REQUIRED ACTION:
Look for the word "will" in the entries below, then copy every line that has it.

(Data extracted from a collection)
========================================
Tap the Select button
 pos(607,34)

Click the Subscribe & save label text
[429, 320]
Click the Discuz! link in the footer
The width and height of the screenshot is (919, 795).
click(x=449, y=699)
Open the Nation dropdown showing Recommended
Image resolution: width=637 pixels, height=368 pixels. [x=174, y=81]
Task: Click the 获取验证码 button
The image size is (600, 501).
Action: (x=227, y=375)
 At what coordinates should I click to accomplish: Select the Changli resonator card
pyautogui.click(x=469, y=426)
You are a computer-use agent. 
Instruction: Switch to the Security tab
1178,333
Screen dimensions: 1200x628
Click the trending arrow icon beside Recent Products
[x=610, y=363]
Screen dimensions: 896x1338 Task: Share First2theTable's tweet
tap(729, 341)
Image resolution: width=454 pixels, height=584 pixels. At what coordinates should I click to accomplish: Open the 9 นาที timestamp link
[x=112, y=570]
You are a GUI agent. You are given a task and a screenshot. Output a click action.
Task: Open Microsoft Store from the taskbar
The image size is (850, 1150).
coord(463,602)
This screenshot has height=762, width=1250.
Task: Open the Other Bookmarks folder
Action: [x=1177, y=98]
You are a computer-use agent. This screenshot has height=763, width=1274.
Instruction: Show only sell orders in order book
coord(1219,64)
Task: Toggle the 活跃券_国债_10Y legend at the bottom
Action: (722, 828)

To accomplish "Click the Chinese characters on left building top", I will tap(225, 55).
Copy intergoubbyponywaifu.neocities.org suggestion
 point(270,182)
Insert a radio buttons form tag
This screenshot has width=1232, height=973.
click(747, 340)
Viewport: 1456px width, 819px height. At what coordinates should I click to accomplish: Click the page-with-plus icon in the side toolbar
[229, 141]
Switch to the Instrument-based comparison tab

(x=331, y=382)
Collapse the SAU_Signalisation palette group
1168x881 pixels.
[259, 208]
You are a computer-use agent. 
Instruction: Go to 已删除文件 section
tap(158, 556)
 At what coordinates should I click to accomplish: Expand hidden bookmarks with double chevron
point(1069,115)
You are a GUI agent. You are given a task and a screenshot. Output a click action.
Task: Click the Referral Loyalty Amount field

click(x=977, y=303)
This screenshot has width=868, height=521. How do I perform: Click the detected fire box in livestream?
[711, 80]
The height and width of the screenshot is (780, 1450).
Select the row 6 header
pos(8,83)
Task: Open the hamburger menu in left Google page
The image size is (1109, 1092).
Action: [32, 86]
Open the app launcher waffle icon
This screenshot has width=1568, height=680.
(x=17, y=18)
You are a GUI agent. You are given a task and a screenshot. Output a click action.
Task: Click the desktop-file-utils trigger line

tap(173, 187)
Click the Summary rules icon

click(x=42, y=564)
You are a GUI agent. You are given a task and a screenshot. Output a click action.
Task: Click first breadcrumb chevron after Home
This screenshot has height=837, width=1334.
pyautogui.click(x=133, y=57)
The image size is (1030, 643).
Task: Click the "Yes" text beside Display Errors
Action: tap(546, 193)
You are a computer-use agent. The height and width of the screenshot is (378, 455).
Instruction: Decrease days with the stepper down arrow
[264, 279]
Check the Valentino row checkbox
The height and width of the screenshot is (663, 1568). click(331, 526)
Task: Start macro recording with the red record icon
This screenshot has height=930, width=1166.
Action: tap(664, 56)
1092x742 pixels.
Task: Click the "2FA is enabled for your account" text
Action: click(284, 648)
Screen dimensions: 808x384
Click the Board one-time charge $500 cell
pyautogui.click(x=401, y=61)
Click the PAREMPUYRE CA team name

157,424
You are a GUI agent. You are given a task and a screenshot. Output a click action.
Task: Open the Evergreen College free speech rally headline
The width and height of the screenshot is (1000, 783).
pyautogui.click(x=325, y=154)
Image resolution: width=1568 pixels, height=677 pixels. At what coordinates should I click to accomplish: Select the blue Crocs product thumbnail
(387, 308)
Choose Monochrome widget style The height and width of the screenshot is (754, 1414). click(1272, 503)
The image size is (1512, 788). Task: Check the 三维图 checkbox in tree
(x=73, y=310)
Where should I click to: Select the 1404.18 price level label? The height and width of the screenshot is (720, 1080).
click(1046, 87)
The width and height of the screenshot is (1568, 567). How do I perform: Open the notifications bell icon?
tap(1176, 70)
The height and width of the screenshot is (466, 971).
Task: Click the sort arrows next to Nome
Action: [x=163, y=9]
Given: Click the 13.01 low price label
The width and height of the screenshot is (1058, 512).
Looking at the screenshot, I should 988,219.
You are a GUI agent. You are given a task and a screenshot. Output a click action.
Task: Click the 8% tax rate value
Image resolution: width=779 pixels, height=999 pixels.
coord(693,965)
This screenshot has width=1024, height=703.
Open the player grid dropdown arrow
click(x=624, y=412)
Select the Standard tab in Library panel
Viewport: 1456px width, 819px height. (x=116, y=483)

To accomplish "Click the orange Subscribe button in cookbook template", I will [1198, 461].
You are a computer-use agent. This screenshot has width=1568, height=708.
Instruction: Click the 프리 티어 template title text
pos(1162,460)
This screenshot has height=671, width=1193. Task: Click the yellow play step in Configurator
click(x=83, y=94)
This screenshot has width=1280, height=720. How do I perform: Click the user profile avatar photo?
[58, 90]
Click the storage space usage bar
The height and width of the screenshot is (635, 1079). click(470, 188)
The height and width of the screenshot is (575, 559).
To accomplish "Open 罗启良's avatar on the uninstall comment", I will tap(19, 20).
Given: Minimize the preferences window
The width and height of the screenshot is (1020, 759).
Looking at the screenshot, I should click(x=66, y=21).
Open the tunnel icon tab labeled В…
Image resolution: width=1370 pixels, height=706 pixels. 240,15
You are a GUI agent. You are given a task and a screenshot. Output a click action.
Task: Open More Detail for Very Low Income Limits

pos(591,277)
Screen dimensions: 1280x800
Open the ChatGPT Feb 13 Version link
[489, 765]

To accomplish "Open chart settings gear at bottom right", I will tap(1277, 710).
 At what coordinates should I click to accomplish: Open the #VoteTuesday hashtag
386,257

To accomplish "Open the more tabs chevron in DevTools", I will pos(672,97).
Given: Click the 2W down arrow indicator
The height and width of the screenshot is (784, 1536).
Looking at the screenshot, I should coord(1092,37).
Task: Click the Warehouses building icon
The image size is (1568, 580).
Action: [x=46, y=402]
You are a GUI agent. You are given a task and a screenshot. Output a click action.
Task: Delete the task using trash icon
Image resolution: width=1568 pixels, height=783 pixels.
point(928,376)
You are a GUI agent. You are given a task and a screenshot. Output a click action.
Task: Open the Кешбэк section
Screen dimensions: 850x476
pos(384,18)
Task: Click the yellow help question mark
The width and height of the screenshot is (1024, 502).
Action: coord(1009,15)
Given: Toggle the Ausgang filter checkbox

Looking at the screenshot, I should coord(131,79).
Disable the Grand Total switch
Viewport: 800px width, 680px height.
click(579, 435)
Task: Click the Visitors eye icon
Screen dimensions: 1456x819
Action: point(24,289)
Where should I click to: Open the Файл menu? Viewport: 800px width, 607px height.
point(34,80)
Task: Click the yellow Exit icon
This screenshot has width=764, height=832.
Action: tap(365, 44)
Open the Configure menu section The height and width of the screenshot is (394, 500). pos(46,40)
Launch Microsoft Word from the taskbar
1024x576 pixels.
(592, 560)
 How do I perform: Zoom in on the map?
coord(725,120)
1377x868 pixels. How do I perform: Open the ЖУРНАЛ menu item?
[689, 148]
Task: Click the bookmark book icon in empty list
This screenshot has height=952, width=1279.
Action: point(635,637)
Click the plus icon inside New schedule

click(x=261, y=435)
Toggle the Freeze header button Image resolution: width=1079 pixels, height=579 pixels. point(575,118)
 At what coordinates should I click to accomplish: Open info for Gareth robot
========================================
ANSWER TO THE EXERCISE:
To accomplish "Click the Chinese characters on left building top", I will tap(225, 55).
To accomplish "Click the orange Subscribe button in cookbook template", I will [1198, 461].
To accomplish "Open 罗启良's avatar on the uninstall comment", I will tap(19, 20).
To accomplish "Open chart settings gear at bottom right", I will tap(1277, 710).
To accomplish "Open the more tabs chevron in DevTools", I will pos(672,97).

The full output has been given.